Solicitação:
Relacione todas as pessoas citadas nominalmente no trecho da página abaixo, mencionando cada uma apenas uma vez.

Trecho da página:
BRASÍLIA - Cada um tem o cara que merece. O de Barack Obama é Lula. O de Lula agora é Collor, disputado a tapa entre governo e oposição, entre Lula e os senadores José Agripino e Arthur Virgílio, nesses tempos de CPI da Petrobras. Mais uma vez, Lula não está sendo educativo, não leva em conta o efeito de suas palavras e seus atos sobre milhões, consolidando a percepção cada vez mais generalizada de que a política é uma farsa e os políticos são todos farsantes.
Os ataques contra Lula na eleição de 1989, em que até filha entrou no meio, foram uma farsa? Os ataques contra Collor nas CPIs de 1992, em que um Fiat Elba virou símbolo de escândalo, também? Tudo não passa de jogo político, de um vale-tudo sem ética, sem moral, para vencer e aniquilar o adversário?

Informações fornecidas:

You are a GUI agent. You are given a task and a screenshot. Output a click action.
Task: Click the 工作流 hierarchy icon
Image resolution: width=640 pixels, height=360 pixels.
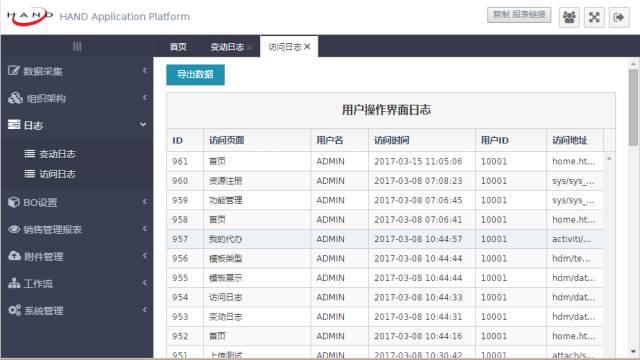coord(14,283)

Solução do exercício:
Barack Obama, Lula, Collor, José Agripino, Arthur Virgílio